The NAACP has taken a similar stance and has cited the same data used by the ACLU. The NAACP has been strong supporters of the Respect State Marijuana Laws Act – H.R. 1523 and has reached out to members of congress to get this act passed. This act is designed to decrease penalties for low-level marijuana possession and supports prohibiting federal enforcement of marijuana laws in states which have lesser penalties.

=== Racial bias ===
There are claims of historical evidence showing that a significant reason for the marijuana ban by the US government was political and racist in nature, aimed to suppress black and Mexican minorities. A quote from a 1934 newspaper reads:

"Marihuana influences Negroes to look at white people in the eye, step on white men's shadows and look at a white woman twice."

Former Nixon aide and Watergate co-conspirator John Ehrlichman said the following to author Dan Baum in an interview regarding the politics of drug prohibition:

"The Nixon campaign in 1968, and the Nixon White House after that, had two enemies: the antiwar left and black people. You understand what I'm saying? We knew we couldn't make it illegal to be either against the war or black, but by getting the public to associate the hippies with marijuana and blacks with heroin, and then criminalizing both heavily, we could disrupt those communities.

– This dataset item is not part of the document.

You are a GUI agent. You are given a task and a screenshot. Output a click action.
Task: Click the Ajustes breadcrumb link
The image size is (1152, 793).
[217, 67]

We could arrest their leaders, raid their homes, break up their meetings, and vilify them night after night on the evening news. Did we know we were lying about the drugs? Of course we did."

Loo, Hoorens, Hof, and Kahan also talked about this issue in their book 'Cannabis policy, implementation and outcomes'. According to them, statistics show that controlling cannabis use leads in many cases to selective law enforcement, which increases the chances of arresting people from certain ethnicities. For example, while Blacks and Hispanics constitute about 20% of cannabis users in the US, they accounted for 58% of cannabis offenders sentenced under federal law in 1994.

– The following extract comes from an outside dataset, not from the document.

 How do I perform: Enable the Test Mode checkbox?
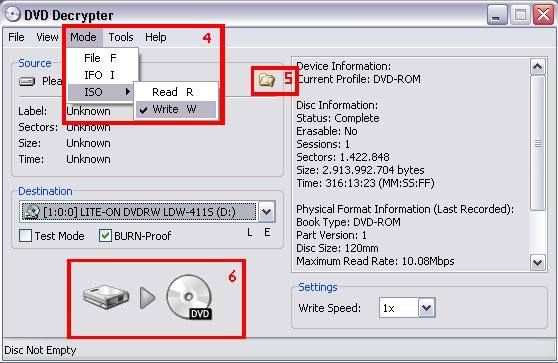[25, 236]
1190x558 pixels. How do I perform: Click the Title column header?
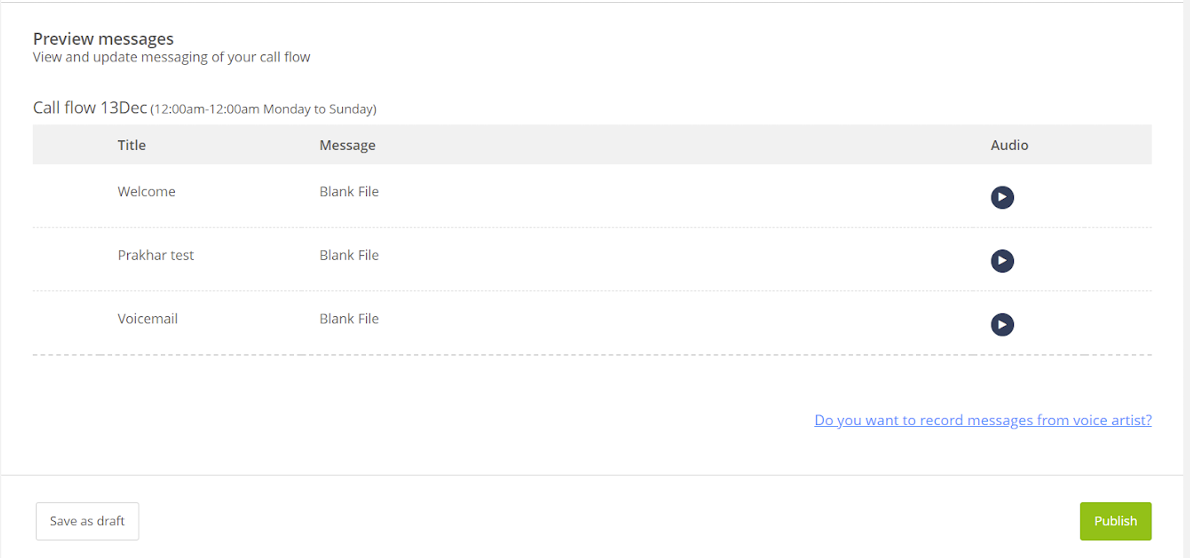click(x=131, y=145)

In 2013, the ACLU published a report titled "The War on Marijuana in Black and White". The report found that despite marijuana use being roughly equal between blacks and whites, blacks are 3.73 times as likely to be arrested for marijuana possession.

Tough marijuana policies have also resulted in the disproportionate mass deportation of over 250,000 legal immigrants in the United States. In a 93-page report, Human Rights Watch described the effects of stringent marijuana and other drug policies on US immigrant families.

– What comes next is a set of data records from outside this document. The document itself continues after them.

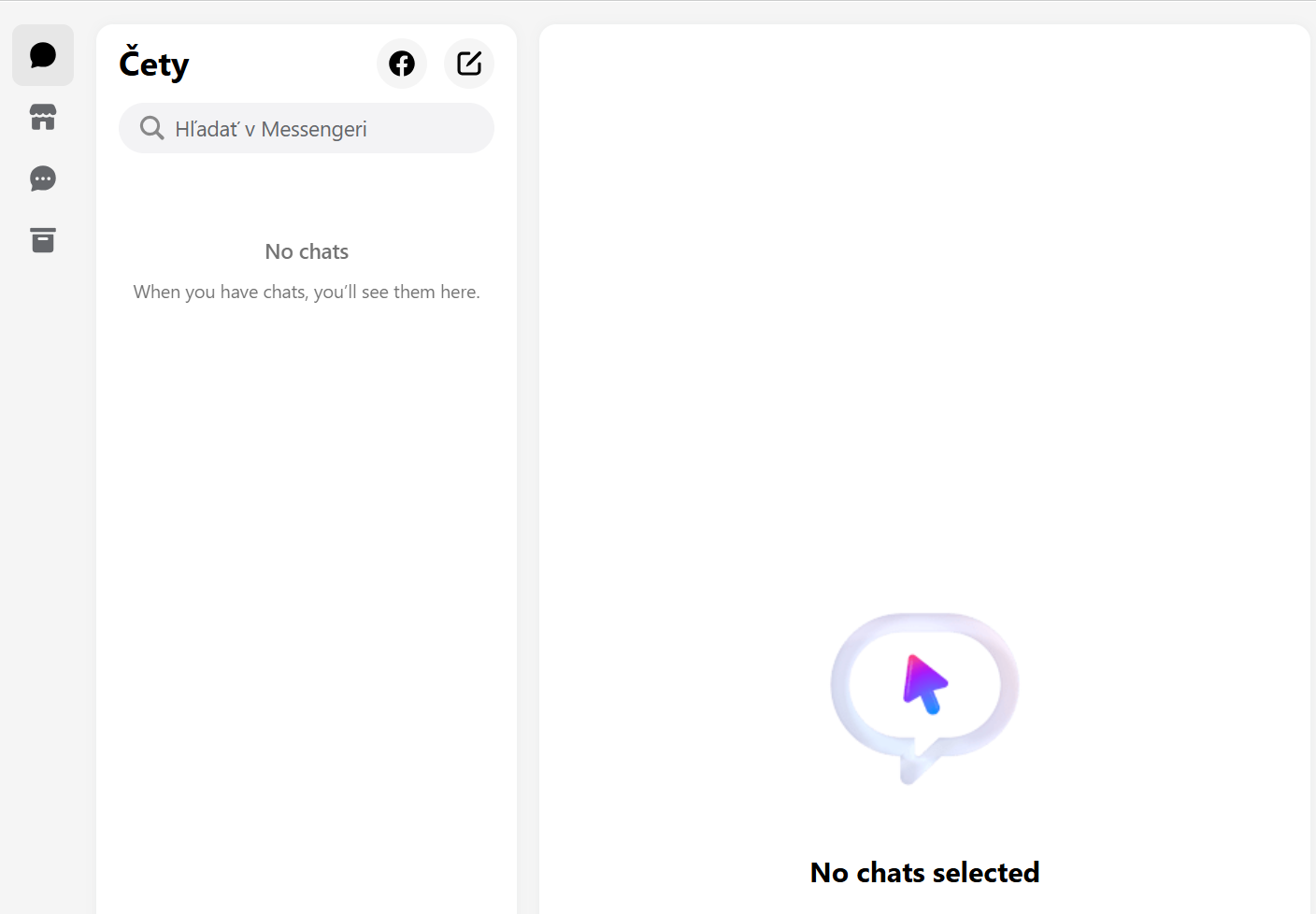Viewport: 1316px width, 914px height.
Task: Click the No chats selected heading
Action: click(x=924, y=872)
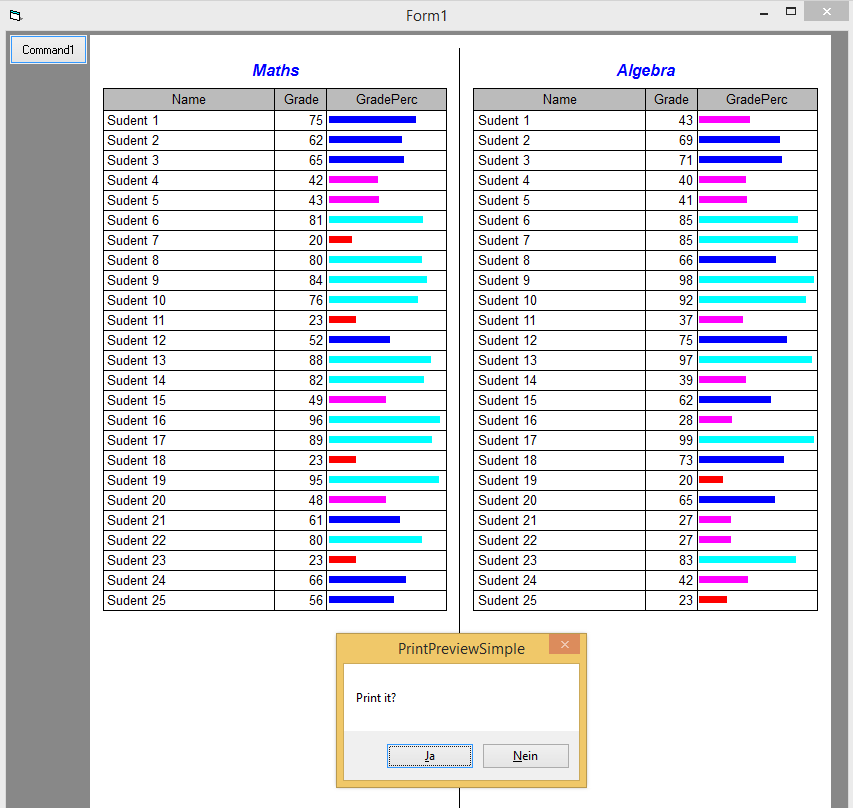Decline printing with the Nein button

click(525, 756)
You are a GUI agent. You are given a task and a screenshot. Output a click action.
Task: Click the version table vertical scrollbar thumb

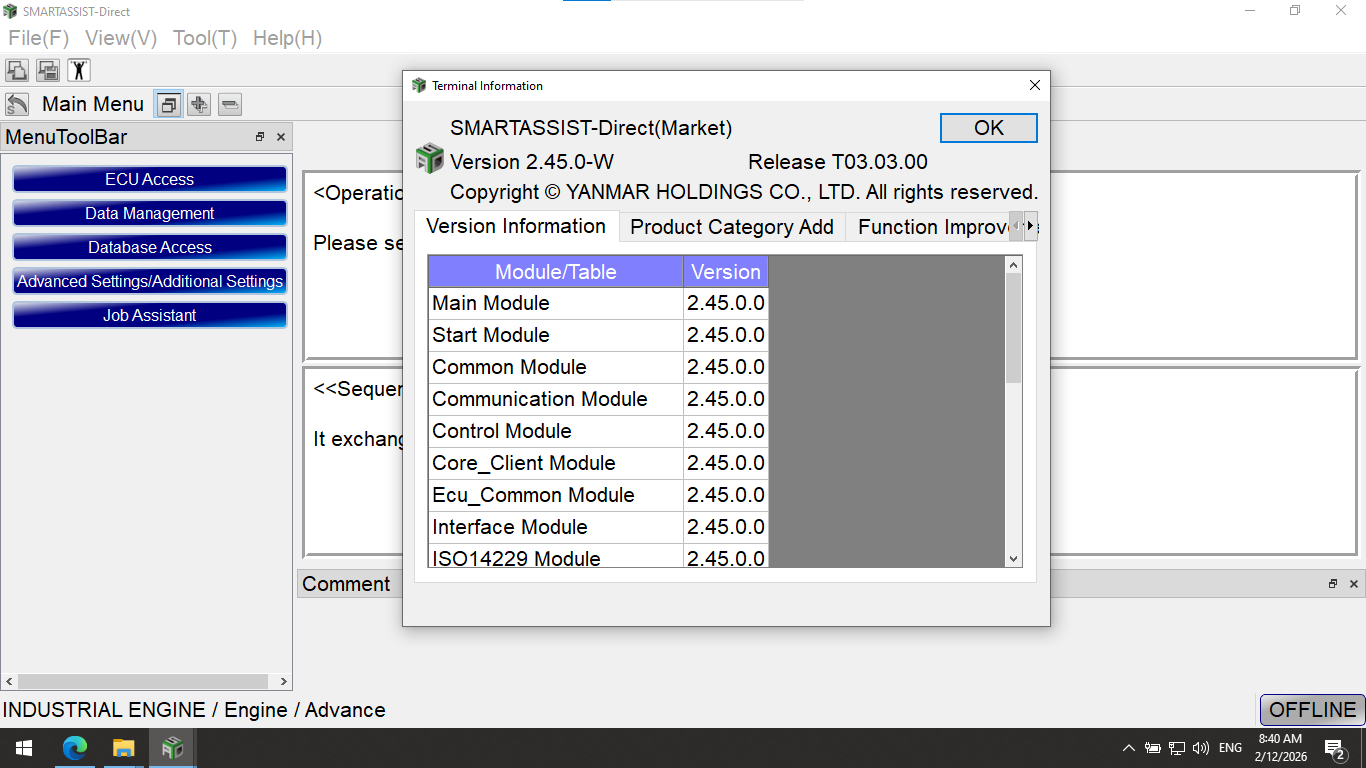1013,327
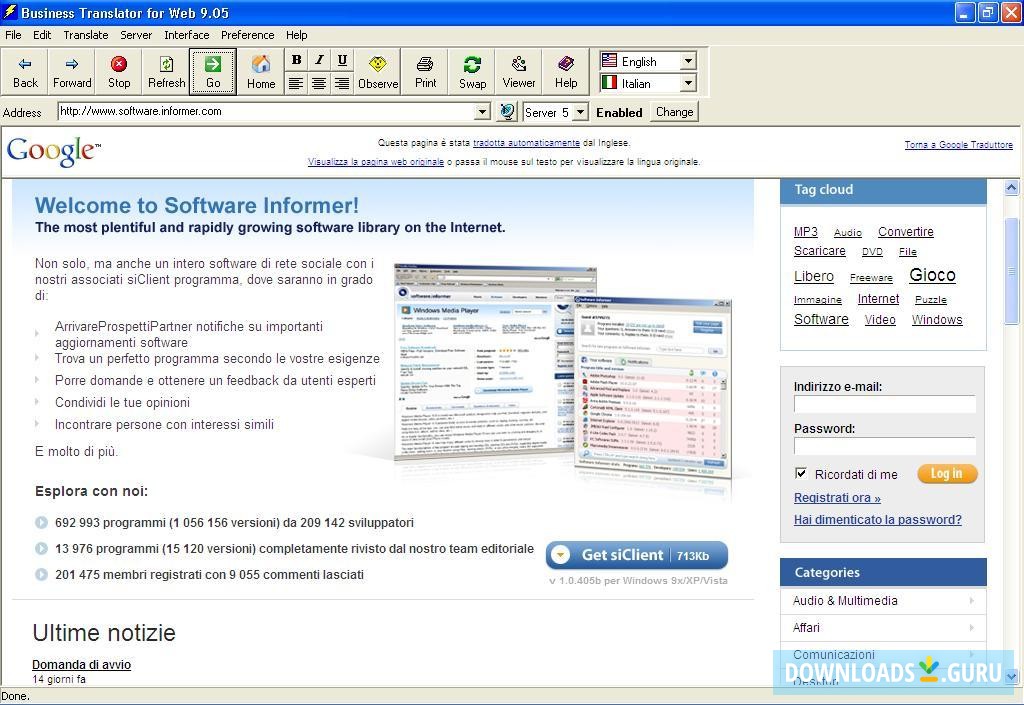Launch the Viewer tool

[518, 70]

In New York City, Black and Brown people were the most affected when it came to arrests relating to Marijuana accounting for 94% of all persons in 2020. In Texas, overall arrests for marijuana fell for Blacks from 64,826 in 2017 to 63,019 in 2018 and 24,890 in 2020 to 22,496 in 2021. However, looking at primarily arrests for Blacks, it increased from 19,040 in 2017 to 19,760 in 2018 and 7,457 in 2020 to 7,466 in 2021. According to the American Civil Liberties Union (ACLU), Black people are 3.64 times more like than white people to be arrested for marijuana related offenses. With more and more states legalizing marijuana, trends related to Black people being arrested have not changed since 2010.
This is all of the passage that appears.